Michigan State, North Carolina in Final

Ellington helps Tar Heels to another easy NCAA win
AARON BEARD
The Associated Press

DETROIT – Wayne Ellington broke Jay Wright’s heart again.

First the kid from the Philadelphia suburbs with the smooth jump shot chose to play for North Carolina over Wright’s Villanova program.

Now he’s a big reason the Wildcats’ surprising Final Four run is over and the Tar Heels have moved on to play for the national championship most everyone expected them to win in the preseason.

Ellington scored 13 of his 20 points in the first half to help the Tar Heels beat the Wildcats 83-69 on Saturday night. His fast start was a big reason why the Tar Heels controlled the game from tip-off, helping them push out to a double-digit lead and keeping the Wildcats playing catch-up the rest of the night.

And while he had a relatively quiet second half, he came through with a pair of key 3-pointers that helped the Tar Heels (33-4) finally put the game away.

Ellington finished 7-for-14 from the floor and hit five 3-pointers, his second strong shooting performance of the season in cavernous Ford Field. In December, he had 17 points on 8-for-14 shooting in the 98-63 rout of Michigan State, the last team standing between the Tar Heels and their season-long pursuit of the title that got away last season.

It was exactly the type of performance that North Carolina coach Roy Williams had envisioned when he recruited the 6-foot-4 guard out of Wynnewood, Pa. Unfortunately, the same could be said of Wright — who playfully said this week that Ellington’s decision to head south “broke my heart, man.”

This time, Ellington probably made him feel far worse.

He was a key piece of North Carolina’s overwhelming attack that was just far too much for the same defense that had locked down on North Carolina’s Atlantic Coast Conference rival Duke in the NCAA tournament’s round of 16. He was the perfect complement to Tyler Hansbrough inside, finding frequent open looks on kickouts from the interior or on Ty Lawson’s penetration from the point.

He made it look easy, too. He scored North Carolina’s first basket on a soft jumper in the first 90 seconds, then came through with a 3 from the right corner off a feed from Lawson for an 8-6 lead about 3 minutes in.

It turned out to be the go-ahead basket, with North Carolina leading comfortably for most of the game. Villanova got as close as five points early in the second half before the Tar Heels pushed the lead right back to double digits. Then, with the Wildcats hanging around, Ellington took a feed from Lawson in transition and knocked down a 3-pointer in front of the North Carolina bench to push the gap to 70-55 with 6:53 to play.

Michigan State defeats UConn 82-73
The Associated Press

DETROIT — As his Michigan State teammates hustled downcourt, Kalin Lucas looked around at a stadium ablaze in green and white, turned on his megawatt smile and raised both his arms.

No worries, he seemed to be saying, we’ve got you.

Carrying an entire state knocked down by the economic crisis is a lot to ask of a group of college kids, but the Spartans are proving they’re more than up to the task.

“It means so much, so much,” said Magic Johnson, who sat just a few rows behind the Michigan State bench Saturday night. “It’s been all bad news the last couple of years.”

It’s nothing but good news now.

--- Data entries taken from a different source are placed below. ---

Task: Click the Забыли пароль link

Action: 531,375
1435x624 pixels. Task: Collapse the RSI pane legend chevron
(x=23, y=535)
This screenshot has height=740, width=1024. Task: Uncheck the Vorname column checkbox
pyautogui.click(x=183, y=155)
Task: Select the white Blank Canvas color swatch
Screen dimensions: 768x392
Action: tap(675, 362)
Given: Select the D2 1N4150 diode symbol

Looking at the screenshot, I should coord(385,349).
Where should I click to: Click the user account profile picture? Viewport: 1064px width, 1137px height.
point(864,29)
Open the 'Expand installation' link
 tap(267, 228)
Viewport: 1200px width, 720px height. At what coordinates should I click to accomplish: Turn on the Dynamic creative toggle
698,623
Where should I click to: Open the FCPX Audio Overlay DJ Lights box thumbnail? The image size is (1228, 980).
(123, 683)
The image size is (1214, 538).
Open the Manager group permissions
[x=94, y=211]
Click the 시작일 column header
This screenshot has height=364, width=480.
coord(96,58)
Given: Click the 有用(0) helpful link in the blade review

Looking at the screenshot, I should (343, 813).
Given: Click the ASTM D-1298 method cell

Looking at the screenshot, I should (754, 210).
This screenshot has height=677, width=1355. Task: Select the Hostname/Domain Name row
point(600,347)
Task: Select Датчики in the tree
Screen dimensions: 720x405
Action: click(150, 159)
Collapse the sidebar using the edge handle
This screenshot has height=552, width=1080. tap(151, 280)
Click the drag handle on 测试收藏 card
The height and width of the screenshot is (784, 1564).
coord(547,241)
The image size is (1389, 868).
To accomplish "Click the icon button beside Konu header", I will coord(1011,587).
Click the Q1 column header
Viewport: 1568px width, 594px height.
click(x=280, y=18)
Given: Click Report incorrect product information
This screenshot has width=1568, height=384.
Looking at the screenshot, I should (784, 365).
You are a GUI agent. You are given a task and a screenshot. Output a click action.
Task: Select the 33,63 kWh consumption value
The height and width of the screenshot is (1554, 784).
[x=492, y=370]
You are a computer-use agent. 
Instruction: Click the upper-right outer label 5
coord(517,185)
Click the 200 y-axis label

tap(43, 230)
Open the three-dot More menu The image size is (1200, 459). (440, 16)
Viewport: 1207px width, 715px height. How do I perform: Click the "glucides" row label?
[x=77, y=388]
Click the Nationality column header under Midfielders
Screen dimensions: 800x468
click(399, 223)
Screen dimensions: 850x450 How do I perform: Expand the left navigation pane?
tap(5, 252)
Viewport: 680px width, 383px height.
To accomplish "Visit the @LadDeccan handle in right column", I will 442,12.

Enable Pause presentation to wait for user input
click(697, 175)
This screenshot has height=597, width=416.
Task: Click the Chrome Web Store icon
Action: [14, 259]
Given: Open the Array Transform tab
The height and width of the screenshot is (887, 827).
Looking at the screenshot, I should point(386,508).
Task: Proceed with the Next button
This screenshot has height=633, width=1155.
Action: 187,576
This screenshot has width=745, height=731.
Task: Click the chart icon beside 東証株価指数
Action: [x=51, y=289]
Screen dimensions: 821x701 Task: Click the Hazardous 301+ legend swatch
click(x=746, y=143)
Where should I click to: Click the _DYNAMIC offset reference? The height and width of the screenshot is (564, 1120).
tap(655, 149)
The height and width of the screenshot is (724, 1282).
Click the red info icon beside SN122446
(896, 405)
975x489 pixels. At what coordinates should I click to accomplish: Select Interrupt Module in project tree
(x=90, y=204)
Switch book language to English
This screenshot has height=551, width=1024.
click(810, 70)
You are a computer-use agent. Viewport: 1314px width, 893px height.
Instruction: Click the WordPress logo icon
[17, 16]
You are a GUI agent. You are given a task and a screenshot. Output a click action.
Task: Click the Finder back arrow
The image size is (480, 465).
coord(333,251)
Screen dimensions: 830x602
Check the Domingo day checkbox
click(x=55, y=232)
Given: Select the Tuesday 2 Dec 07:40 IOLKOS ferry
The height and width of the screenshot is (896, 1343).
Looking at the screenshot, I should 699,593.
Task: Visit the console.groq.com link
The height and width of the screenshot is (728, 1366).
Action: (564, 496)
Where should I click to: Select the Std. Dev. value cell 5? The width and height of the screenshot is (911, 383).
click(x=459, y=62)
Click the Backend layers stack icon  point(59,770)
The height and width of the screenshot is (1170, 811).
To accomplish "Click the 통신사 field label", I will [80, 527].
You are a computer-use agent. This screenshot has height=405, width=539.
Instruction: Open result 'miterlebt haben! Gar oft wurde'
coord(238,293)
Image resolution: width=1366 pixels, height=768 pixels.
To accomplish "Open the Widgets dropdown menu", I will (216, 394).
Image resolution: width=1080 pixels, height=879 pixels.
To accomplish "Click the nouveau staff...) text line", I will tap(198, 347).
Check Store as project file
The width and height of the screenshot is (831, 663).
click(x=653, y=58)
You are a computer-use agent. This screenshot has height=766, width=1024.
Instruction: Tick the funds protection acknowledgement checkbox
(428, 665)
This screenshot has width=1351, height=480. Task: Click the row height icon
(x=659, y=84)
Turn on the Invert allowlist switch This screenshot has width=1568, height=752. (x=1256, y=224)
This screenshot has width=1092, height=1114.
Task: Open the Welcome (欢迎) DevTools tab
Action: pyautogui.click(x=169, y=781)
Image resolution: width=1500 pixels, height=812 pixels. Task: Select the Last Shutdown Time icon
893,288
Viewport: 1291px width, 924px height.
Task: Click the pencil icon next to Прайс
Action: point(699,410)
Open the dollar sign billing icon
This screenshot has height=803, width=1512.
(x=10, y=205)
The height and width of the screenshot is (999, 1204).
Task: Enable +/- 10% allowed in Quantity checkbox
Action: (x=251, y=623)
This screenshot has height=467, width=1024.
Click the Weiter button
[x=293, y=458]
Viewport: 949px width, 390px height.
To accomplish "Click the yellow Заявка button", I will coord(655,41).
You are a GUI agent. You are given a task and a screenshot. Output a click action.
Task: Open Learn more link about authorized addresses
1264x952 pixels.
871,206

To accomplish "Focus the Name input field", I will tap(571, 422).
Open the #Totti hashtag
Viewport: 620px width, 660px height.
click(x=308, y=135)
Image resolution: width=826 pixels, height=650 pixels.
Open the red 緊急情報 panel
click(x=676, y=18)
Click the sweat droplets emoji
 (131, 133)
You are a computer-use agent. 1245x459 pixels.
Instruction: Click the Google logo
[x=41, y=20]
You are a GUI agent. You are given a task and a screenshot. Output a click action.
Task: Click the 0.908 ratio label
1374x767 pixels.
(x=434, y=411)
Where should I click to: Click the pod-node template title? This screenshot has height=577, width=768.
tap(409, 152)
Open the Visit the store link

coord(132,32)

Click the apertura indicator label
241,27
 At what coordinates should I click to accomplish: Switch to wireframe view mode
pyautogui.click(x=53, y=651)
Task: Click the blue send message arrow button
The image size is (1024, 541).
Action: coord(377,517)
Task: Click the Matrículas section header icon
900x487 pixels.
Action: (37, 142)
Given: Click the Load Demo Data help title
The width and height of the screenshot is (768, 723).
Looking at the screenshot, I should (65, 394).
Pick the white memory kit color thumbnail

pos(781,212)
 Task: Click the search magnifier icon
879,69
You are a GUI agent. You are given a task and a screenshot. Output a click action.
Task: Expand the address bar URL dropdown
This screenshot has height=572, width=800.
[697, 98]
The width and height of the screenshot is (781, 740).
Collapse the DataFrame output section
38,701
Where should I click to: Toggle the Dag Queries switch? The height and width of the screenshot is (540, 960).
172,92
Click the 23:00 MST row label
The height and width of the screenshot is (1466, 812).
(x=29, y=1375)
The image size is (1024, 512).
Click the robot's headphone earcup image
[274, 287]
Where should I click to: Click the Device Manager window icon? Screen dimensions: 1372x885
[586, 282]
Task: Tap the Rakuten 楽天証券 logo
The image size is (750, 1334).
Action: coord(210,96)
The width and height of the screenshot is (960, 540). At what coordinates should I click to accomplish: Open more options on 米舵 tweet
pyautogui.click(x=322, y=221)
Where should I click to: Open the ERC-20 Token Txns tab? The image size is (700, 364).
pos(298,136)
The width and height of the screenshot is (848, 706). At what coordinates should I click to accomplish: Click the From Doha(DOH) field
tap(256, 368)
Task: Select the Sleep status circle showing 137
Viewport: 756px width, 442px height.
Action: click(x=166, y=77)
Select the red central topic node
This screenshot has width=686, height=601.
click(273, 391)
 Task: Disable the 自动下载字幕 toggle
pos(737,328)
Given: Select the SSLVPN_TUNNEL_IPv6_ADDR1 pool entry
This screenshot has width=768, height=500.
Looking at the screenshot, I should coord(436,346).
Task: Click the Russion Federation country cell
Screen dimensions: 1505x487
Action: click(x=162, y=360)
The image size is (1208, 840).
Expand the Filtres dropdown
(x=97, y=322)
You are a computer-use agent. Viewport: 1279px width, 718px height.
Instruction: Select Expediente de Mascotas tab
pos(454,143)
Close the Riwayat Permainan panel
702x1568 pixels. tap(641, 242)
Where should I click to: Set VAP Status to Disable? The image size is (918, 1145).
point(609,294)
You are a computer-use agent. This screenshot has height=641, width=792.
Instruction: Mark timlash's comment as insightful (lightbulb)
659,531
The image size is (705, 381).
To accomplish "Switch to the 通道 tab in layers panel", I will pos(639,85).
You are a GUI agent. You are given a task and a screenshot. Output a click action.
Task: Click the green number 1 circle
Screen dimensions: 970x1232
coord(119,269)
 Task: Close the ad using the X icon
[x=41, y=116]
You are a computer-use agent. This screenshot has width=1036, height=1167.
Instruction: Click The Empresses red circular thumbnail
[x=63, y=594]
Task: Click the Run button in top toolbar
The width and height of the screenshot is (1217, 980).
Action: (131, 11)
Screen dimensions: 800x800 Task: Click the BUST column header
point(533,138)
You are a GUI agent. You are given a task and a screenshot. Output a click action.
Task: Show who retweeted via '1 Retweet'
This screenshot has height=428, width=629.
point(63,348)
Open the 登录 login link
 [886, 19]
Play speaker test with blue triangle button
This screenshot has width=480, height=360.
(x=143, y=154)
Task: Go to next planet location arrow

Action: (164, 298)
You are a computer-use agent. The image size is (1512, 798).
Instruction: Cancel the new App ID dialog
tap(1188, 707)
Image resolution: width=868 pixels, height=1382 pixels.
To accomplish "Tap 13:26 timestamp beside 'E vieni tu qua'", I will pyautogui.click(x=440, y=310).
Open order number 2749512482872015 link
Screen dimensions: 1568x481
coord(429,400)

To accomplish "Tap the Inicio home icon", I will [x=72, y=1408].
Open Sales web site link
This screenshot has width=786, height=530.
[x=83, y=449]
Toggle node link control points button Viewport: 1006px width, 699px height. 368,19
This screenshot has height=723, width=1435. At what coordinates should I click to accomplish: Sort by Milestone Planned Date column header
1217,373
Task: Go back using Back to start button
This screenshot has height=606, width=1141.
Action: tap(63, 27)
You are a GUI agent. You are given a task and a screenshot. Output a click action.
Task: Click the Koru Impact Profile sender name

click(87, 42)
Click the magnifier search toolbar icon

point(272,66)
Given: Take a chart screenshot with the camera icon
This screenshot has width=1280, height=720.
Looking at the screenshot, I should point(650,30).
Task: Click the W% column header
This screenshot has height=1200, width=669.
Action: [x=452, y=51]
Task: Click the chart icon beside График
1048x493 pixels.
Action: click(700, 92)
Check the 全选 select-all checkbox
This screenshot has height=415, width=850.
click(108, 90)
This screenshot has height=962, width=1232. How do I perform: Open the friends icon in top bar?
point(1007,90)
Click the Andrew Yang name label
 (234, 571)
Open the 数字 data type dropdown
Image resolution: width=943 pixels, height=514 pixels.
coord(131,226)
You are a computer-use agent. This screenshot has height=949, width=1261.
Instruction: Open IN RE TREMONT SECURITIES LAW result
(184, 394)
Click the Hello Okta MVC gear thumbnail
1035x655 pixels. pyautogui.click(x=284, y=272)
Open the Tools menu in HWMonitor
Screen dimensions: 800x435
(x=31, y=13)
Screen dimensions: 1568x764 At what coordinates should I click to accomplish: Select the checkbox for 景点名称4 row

Lucas scored 21 points, Raymar Morgan broke out of his late-season slump with 18 and nine rebounds, and the smaller Spartans ran roughshod over Hasheem Thabeet and Connecticut in an 82-73 upset in the Final Four on Saturday night.

The Spartans (31-6) now will play North Carolina for the NCAA title Monday night, giving the city and state at least two more days to forget all the bad news and revel in their Spartans’ success.

It’s Michigan State’s first appearance in the title game since 2000, when the Spartans won their second title.

“One thing we talked about is bringing hope to the city for a whole weekend,” said Travis Walton, who dished out eight assists. “People forgetting about their problems, forgetting about what they’re going through, just focusing on us and focusing on Michigan State.

“From the moment we were on that court and we won that game, people didn’t think about what they was going through outside of this. They was just happy that we won and they can continue to cheer for us on Monday.”

How’s this for some karma? Johnson, Spartan-in-chief since leading Michigan State to its first title in 1979, will present the game ball before Monday’s title game along with Larry Bird.

“I hope we were a ray of sunshine, a distraction for them, a diversion, anything else we can be,” coach Tom Izzo said. “We’re not done yet, so hopefully we can continue to make them feel a little better and us feel a lot better.”

The loss is the latest blow for UConn, the best team in the country until Jerome Dyson went down with a knee injury in mid-February. The Huskies (31-5) have been dealing with distractions since last May, when coach Jim Calhoun was diagnosed with his third bout with cancer, and are now facing questions about alleged recruiting violations.

The loss snapped Calhoun and Connecticut’s perfect run in the Final Four. They’d made it twice before — 1999 and 2004 — and went on to win the title each time.